Takutai Tarsh Kemp: How does he justify legislation that is a clear breach of human rights, such as freedom of association and expression, without any evidence that it will reduce harm in our communities?

Hon PAUL GOLDSMITH: Well, yes, we accept that there are limits on freedom of expression, and we are limiting the freedom of expression of gang members to wear their patches in public. That’s a statement of fact. But we’re also concerned about the rights of ordinary New Zealanders to go about their lives without fear and without having to deal with the intimidation and the trouble and chaos and mayhem that gangs cause across our community.

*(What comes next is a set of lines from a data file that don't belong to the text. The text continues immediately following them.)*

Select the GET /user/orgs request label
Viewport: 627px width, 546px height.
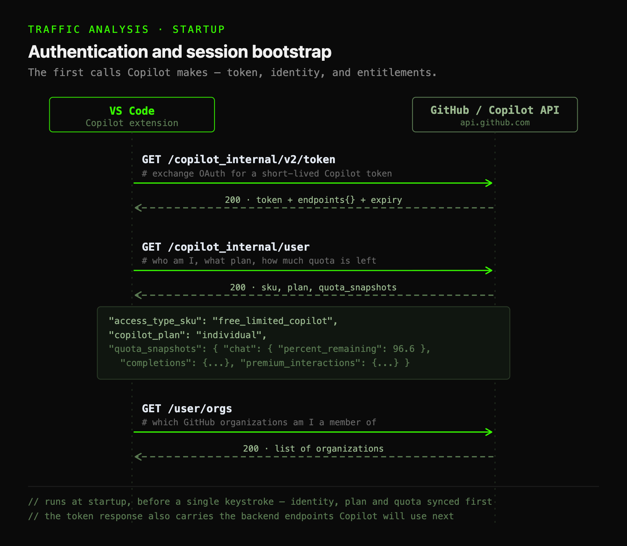click(187, 408)
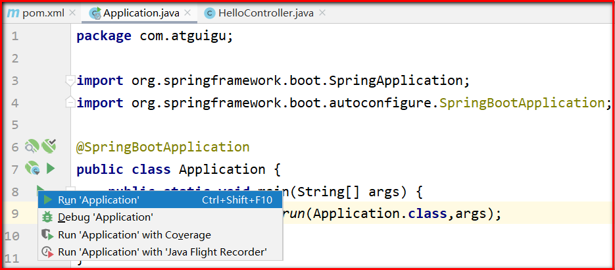Click the green play icon next to Run 'Application'
The image size is (615, 270).
[x=48, y=200]

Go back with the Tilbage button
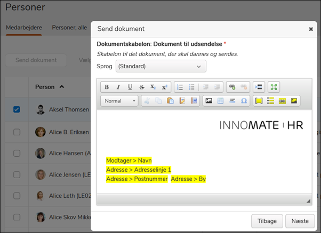pos(266,221)
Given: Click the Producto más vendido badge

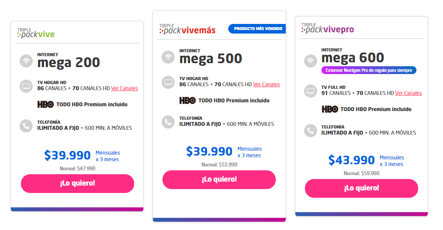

Like all Governments, we have to balance sometimes competing rights, and, in this case, we think it’s absolutely appropriate to ban gang patches in public.

Rt Hon Winston Peters: Is the Minister concerned that illegal behaviour at a Manurewa marae is something that has to be addressed by the law enforcement agencies of this country?

Hon PAUL GOLDSMITH: Yes, indeed, I am concerned.

Takutai Tarsh Kemp: What role does he believe Te Tiriti o Waitangi plays in the criminal justice system?

Hon PAUL GOLDSMITH: Well, I think the Treaty of Waitangi is part of our broader constitutional framework, and, as a Government, we seek to recognise commitments made in the Treaty and in Treaty settlements. We also recognise the basic human rights and expectations of all New Zealanders, particularly around equality of the law and their basic universal human rights. One of those fundamental human rights is to feel safe in the community in which you live, and this gangs legislation, alongside the sentencing reforms we’re making and the many other things we’re doing to restore law and order, are all focused on law-abiding citizens in this country being able to live in their communities feeling safe.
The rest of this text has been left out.